++++ RECORD EXCERPTS ++++

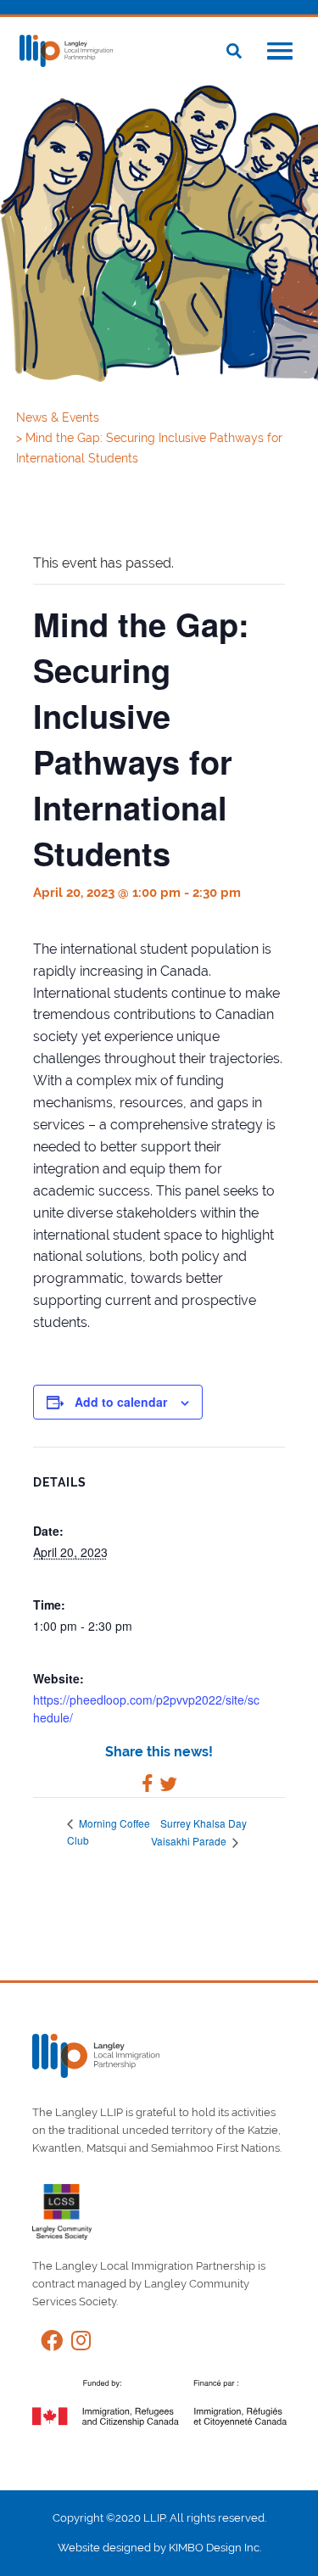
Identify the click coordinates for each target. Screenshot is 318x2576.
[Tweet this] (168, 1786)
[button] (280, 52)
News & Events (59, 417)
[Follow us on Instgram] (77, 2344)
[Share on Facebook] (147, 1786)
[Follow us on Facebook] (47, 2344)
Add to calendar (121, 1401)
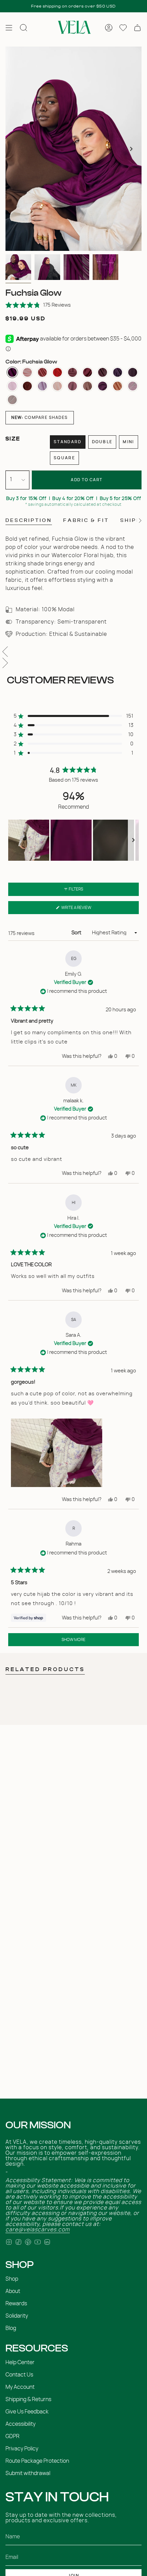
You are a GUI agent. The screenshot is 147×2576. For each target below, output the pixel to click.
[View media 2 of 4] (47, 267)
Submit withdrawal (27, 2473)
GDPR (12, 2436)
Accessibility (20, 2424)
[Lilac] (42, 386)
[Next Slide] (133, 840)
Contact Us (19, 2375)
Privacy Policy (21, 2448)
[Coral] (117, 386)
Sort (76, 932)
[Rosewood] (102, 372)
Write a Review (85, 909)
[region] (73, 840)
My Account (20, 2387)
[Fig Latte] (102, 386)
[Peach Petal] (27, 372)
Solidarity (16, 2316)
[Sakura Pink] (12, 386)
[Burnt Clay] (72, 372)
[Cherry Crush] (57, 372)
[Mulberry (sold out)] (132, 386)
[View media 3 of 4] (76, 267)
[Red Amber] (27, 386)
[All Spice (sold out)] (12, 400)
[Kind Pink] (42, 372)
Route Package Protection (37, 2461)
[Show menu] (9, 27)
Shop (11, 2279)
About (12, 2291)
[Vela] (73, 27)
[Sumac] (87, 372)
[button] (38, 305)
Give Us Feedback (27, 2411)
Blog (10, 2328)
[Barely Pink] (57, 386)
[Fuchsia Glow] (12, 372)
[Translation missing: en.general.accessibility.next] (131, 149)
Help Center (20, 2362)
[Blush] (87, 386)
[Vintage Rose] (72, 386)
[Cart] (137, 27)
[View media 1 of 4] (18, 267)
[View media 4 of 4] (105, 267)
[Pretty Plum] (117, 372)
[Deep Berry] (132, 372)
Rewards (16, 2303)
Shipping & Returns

++++
++++ RECORD EXCERPTS ++++

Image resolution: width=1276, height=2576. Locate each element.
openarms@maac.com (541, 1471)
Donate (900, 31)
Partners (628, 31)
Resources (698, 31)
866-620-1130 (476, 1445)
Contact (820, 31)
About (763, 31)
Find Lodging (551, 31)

++++

• [WORK TO BE COMPLETED]: Reproduce only the lines above spanning from the line containing "[Vintage Rose] (72, 386)" through the line containing "Shipping & Returns", word for word.

• [WORKED SOLUTION]:
[Vintage Rose] (72, 386)
[Cart] (137, 27)
[View media 1 of 4] (18, 267)
[View media 4 of 4] (105, 267)
[Pretty Plum] (117, 372)
[Deep Berry] (132, 372)
Rewards (16, 2303)
Shipping & Returns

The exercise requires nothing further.